[Extracted records]
::::

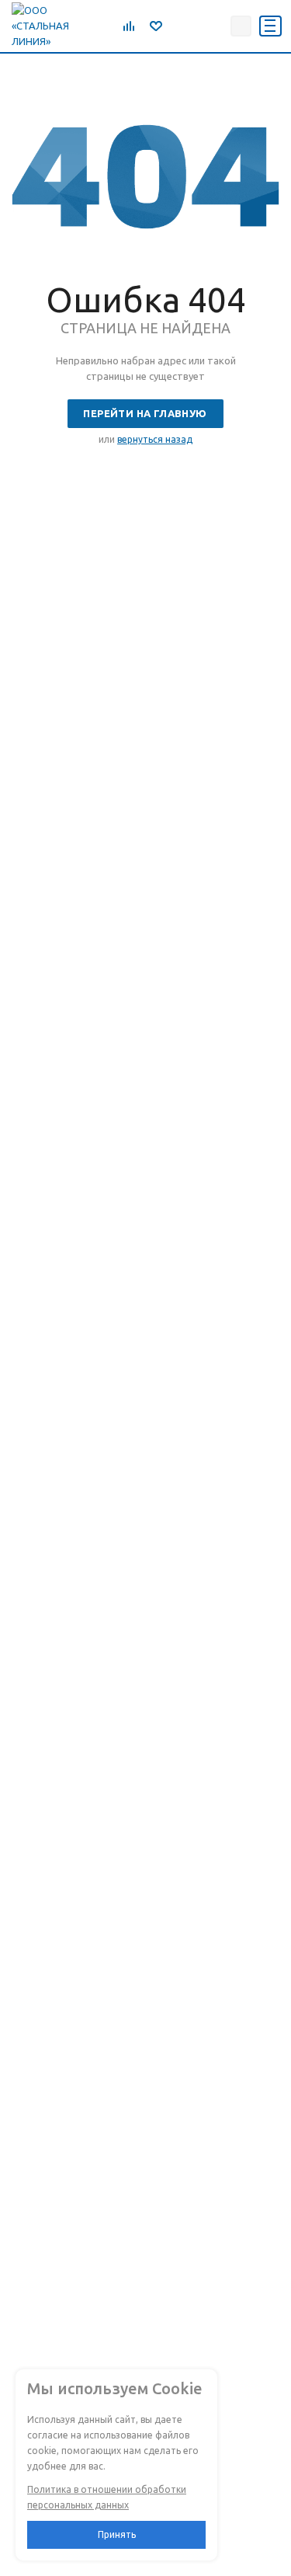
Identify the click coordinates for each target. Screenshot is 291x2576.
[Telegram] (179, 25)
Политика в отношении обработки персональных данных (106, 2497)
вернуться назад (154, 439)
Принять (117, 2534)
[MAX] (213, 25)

::::

_ACTION ITEM_:
Pictures aside, every entry above must be repeated exactly.

_SOLUTION TO THIS PROBLEM_:
Identify the click coordinates for each target. Screenshot is 291x2576.
[Telegram] (179, 25)
Политика в отношении обработки персональных данных (106, 2497)
вернуться назад (154, 439)
Принять (117, 2534)
[MAX] (213, 25)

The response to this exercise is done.